━━━ RECORDS SUPPLIED

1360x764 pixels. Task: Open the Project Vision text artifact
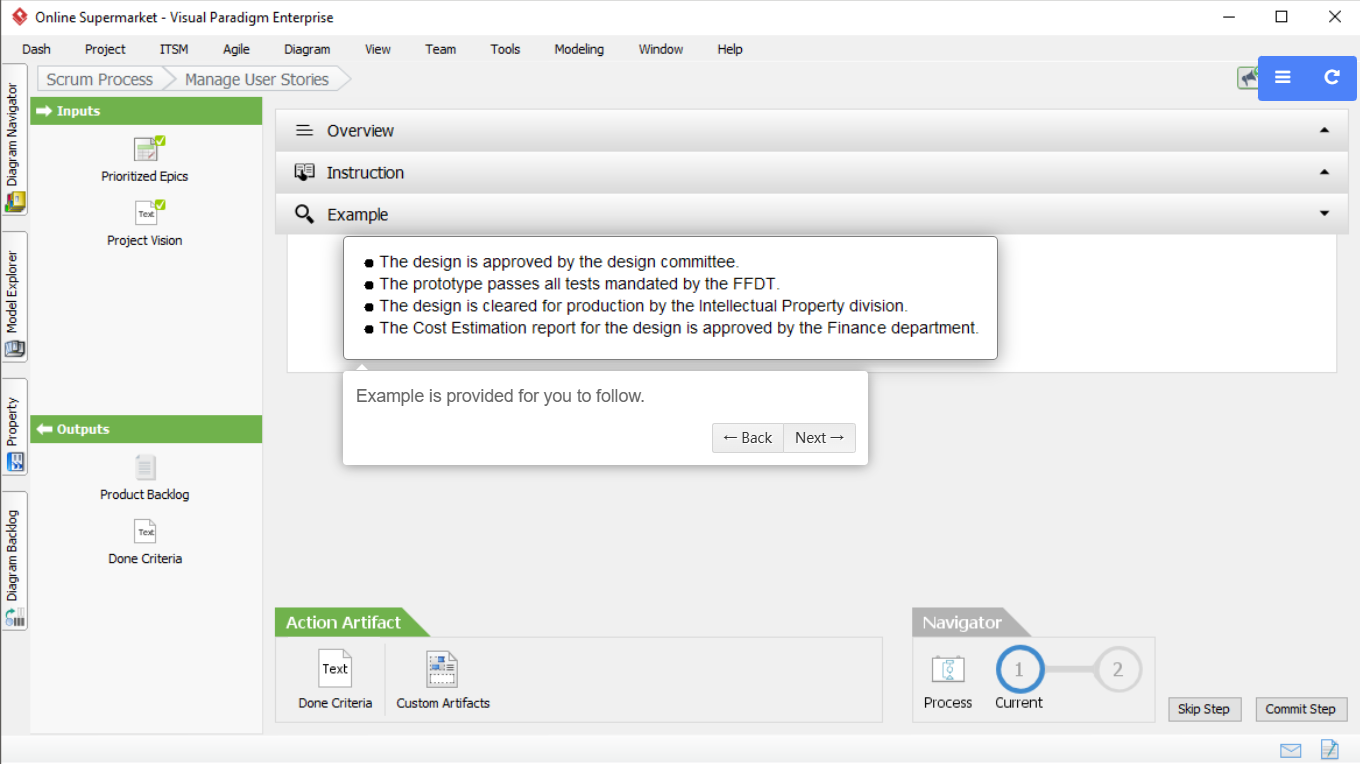(x=146, y=213)
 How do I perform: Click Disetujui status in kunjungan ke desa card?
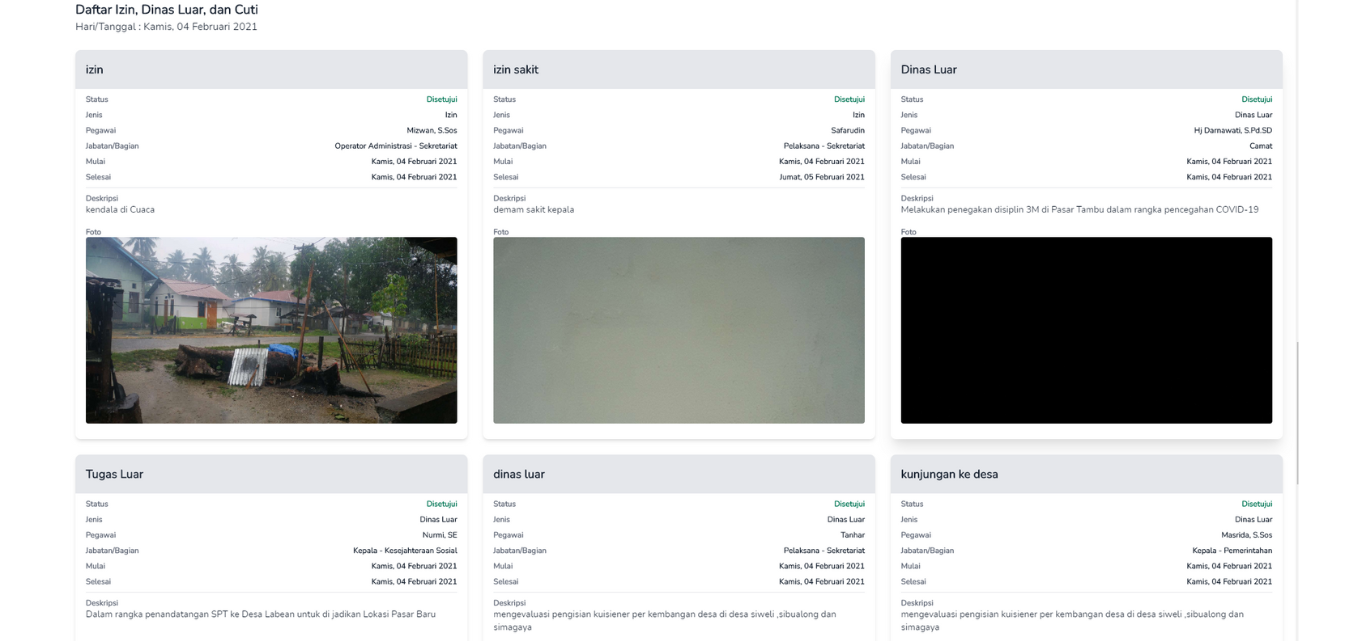[1256, 504]
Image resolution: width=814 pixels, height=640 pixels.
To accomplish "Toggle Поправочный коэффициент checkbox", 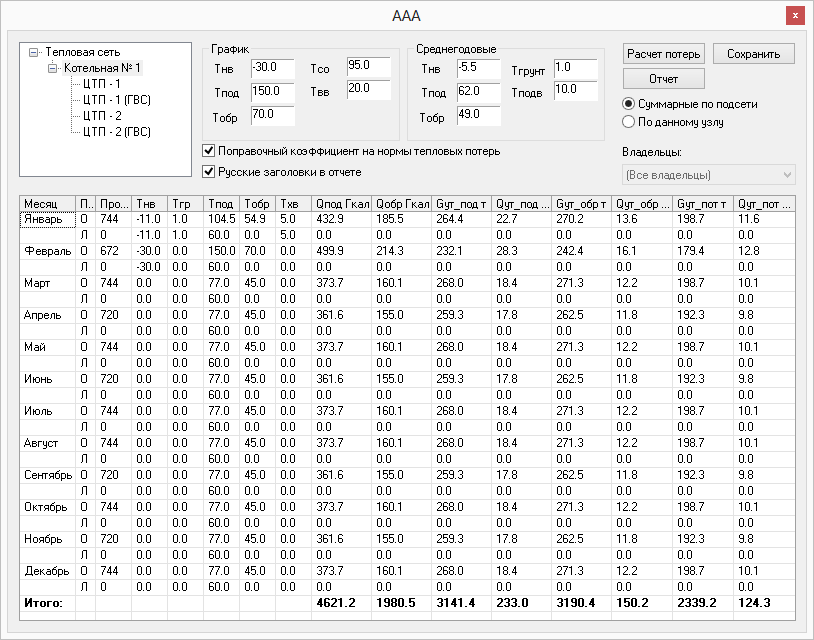I will [x=209, y=151].
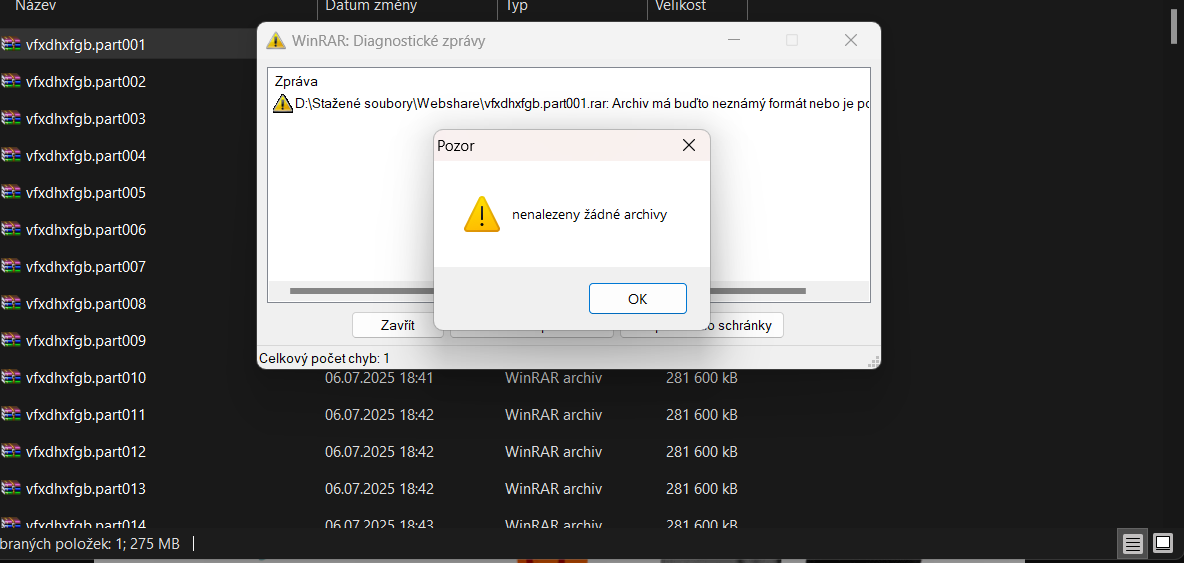Switch to the large thumbnails view icon

[1163, 543]
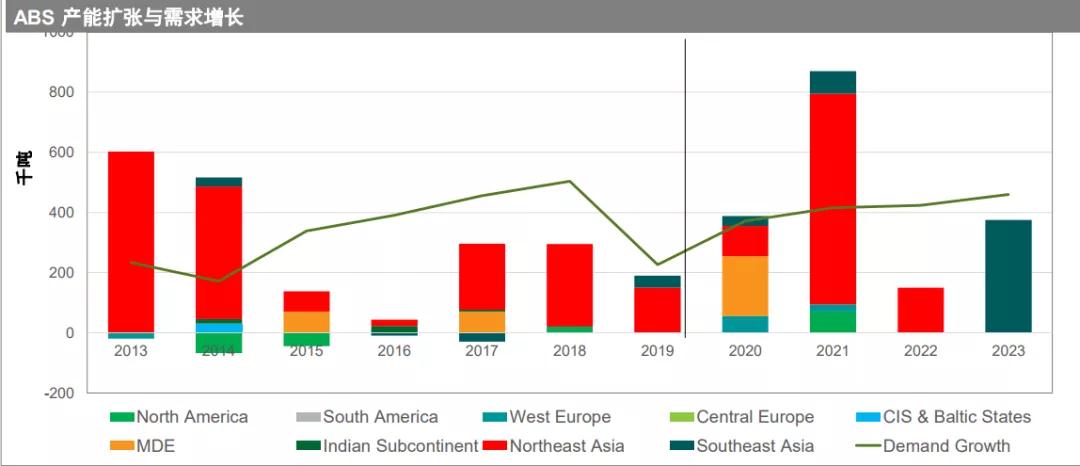This screenshot has height=466, width=1080.
Task: Select the 2019 x-axis year label
Action: pyautogui.click(x=657, y=351)
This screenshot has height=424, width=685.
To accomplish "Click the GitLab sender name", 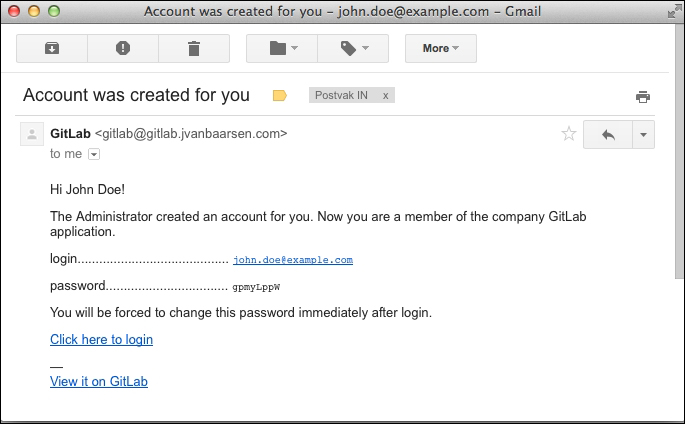I will pyautogui.click(x=70, y=133).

━━━━━━

## PROBLEM
Leave the pictures out and please restate exactly the lines running from the start of the material through the one with "Image resolution: width=814".

## THE COMPLETED TASK
1360x764 pixels. Task: Open the Project Vision text artifact
(x=146, y=213)
 How do I perform: Click Disetujui status in kunjungan ke desa card?
[1256, 504]
Image resolution: width=814 pixels, height=640 pixels.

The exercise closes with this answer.